Related Work & Insights¶
- vs. MAYPL (Lee & Whang, 2025): A discriminative HKG model from the same group that encodes HKG structure but only performs single-gap link prediction. KREPE reuses the structural encoding but shifts to the AO-AR diffusion objective to enable generation—and even outperforms it on link prediction (WD50K All MRR 0.419 vs. 0.411).
- vs. HDiff (Luo et al., 2025): Also uses diffusion on HKGs, but for denoising continuous embeddings to rerank candidates. KREPE uses discrete diffusion to directly model joint conditional distributions, enabling generation. This distinction highlights that the value of diffusion in structural data lies in "explicit probability," not just "embedding regularization."
- vs. LLM-based KG (KICGPT, MuKDC, etc.): The retrieve-then-rerank paradigm faces a deadlock with multi-gap queries. KREPE generates using the HKG's own probabilistic model, avoiding dependence on external retrievers.
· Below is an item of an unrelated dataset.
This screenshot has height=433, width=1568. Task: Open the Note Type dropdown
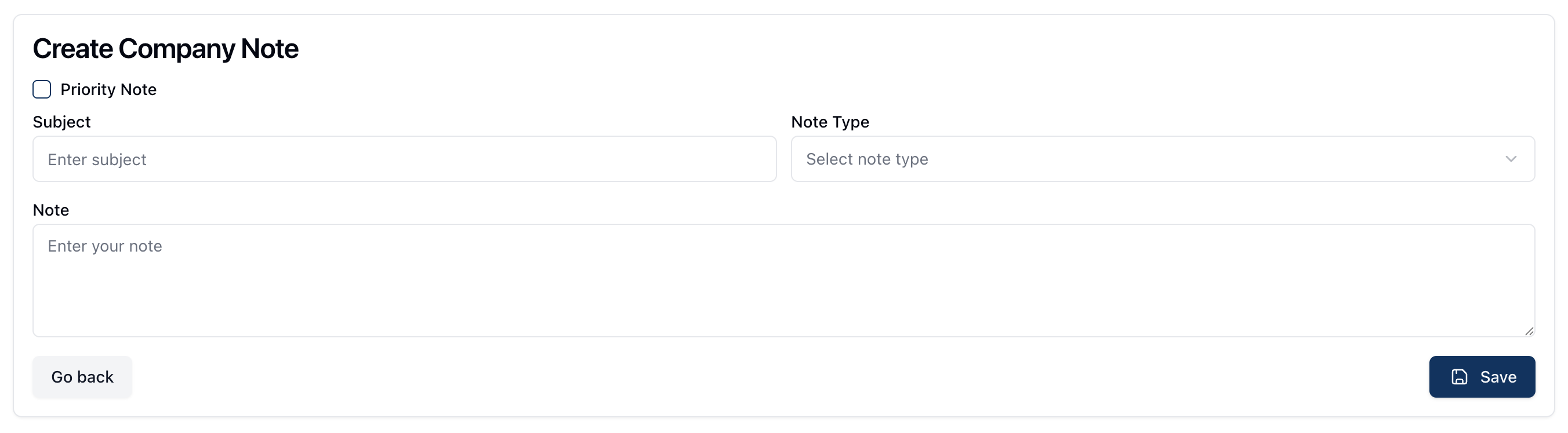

- vs. GPHT / Triple Set Prediction (Zhang et al., 2024): GPHT handles "triples from scratch" via ranking, which is barely manageable in KG candidate spaces. For HKGs, the candidate space grows exponentially with qualifiers, making the ranking paradigm fail—this is the hard constraint necessitating KREPE's generative paradigm.
- Transferable Insight: The combination of AO-AR / masked discrete diffusion + role-aware message passing is worth trying for any structural generation task with variable components and rich dependencies (e.g., drug-target networks, table schema reasoning, protein interaction prediction).
Rating¶
- Novelty: ⭐⭐⭐⭐⭐ Simultaneously provides a new task (fact generation) and the first generative HKG framework.
- Experimental Thoroughness: ⭐⭐⭐⭐⭐ 3 datasets × 3 downstream tasks, compared against 15+ HKG baselines and 7 LLM strategies with 6 ablations + human validation.
- Writing Quality: ⭐⭐⭐⭐ Clear definitions, precise ablation mapping; formulas are dense, and Bi-level noising require careful reading of Figure 2.
- Value: ⭐⭐⭐⭐⭐ Achieves new SOTA while bridging "HKG completion" and "probabilistic generation," pushing a paradigm shift for the KG community.